- [Selected extract]

[Start of Attachment]

Feature

Psychiatric genomics has a diversity problem


 

In combing the genome, scientists can use genetic clues to determine a person’s risk for psychiatric disease and even identify new drug targets. But the benefits of these discoveries will be limited to people of European descent.

Nearly 90% of participants in genome-wide association studies (GWASs), which search for gene variants linked to disease, are of European ancestry. This Eurocentric focus threatens to widen existing disparities in racial and ethnic mental health.

Dr. Solomon Teferra

“If you develop certain interventions based on only a single population profile, then you’ll be leaving out the rest of the populations in the world,” says Solomon Teferra, MD, PhD, associate professor of psychiatry at Addis Ababa University, Ethiopia. In a growing trend, psychiatric researchers are diverging from the field’s European bias and are working to correct the imbalance in DNA databases.

The significant downsides of genomics’ one-track mind

One obstacle hindering therapeutic advances in psychiatry is a shallow understanding of the mechanisms of disorders. “The biggest problem in terms of advancing research for mental health conditions is that we don’t understand the underlying biology,” says Laramie Duncan, PhD, assistant professor of psychiatry and behavioral sciences at Stanford (Calif.) University. “Genetics is one of the best ways to systematically look for new clues about the underlying biology.”

At the advent of genomic research, scientists thought it best to study DNA from people of a single ancestry from one continent. “Researchers for a long time held the idea that it was going to be too complicated to include multiple ancestries in the first rounds of genetic analyses,” says Dr. Duncan.

[End of Attachment]

- [Data excerpts]

[Start of Attachment]

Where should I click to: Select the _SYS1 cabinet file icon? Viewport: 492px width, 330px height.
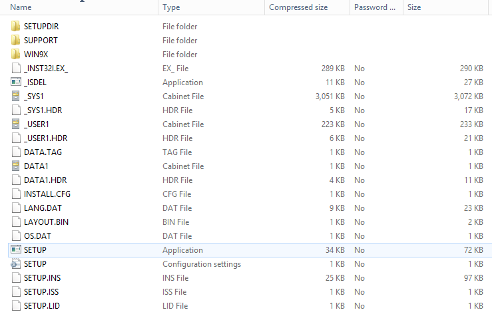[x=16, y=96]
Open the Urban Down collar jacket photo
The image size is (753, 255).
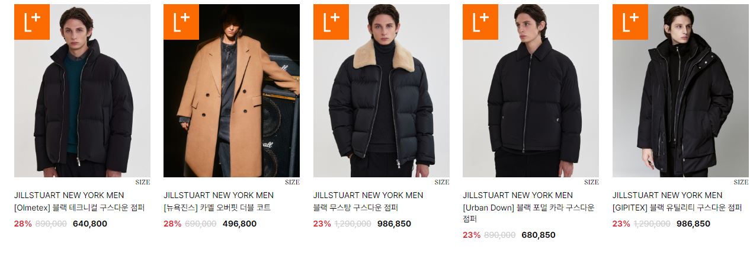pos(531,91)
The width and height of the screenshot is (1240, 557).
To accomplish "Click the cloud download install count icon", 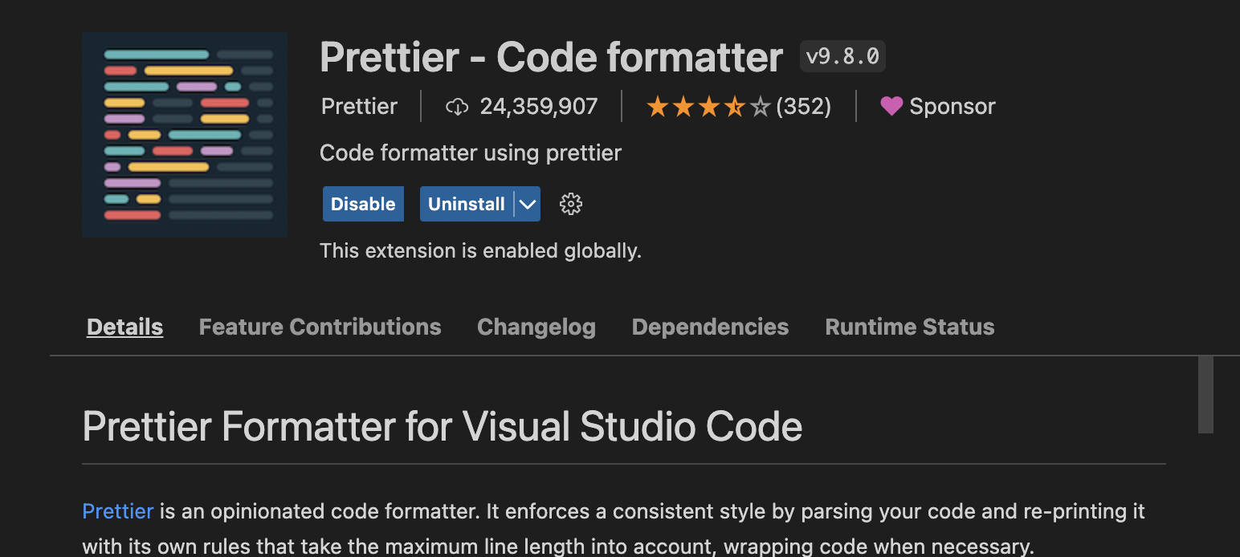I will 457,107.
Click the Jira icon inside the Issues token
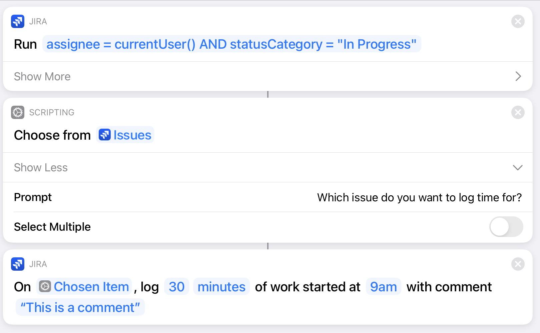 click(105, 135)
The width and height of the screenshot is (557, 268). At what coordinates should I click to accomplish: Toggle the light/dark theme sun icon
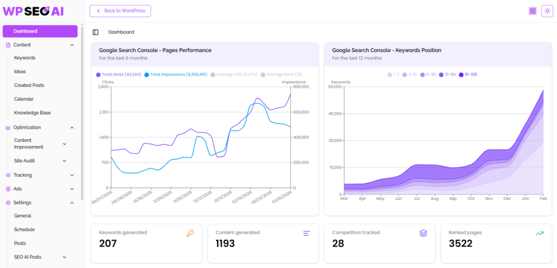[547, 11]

[End of Attachment]

- [Work instruction A] Decide whether each statement agrees with the article on psychiatric genomics. Answer yes or no for each, and quote the deciding words from the article. (i) Nearly 90% of participants in genome-wide association studies are of European ancestry. (ii) Solomon Teferra is an associate professor of psychiatry at Stanford University. (iii) When genomic research began, scientists thought it best to study DNA from people of several ancestries.
- [Work instruction B] Copy the passage of the article on psychiatric genomics word for word, starting at "Dr. Solomon Teferra" and ending at "in DNA databases.".

- [Exercise answer A]
(i) Yes: "Nearly 90% of participants in genome-wide association studies (GWASs), which search for gene variants linked to disease, are of European ancestry."
(ii) No: "associate professor of psychiatry at Addis Ababa University, Ethiopia"
(iii) No: "At the advent of genomic research, scientists thought it best to study DNA from people of a single ancestry from one continent."

- [Exercise answer B]
Dr. Solomon Teferra

“If you develop certain interventions based on only a single population profile, then you’ll be leaving out the rest of the populations in the world,” says Solomon Teferra, MD, PhD, associate professor of psychiatry at Addis Ababa University, Ethiopia. In a growing trend, psychiatric researchers are diverging from the field’s European bias and are working to correct the imbalance in DNA databases.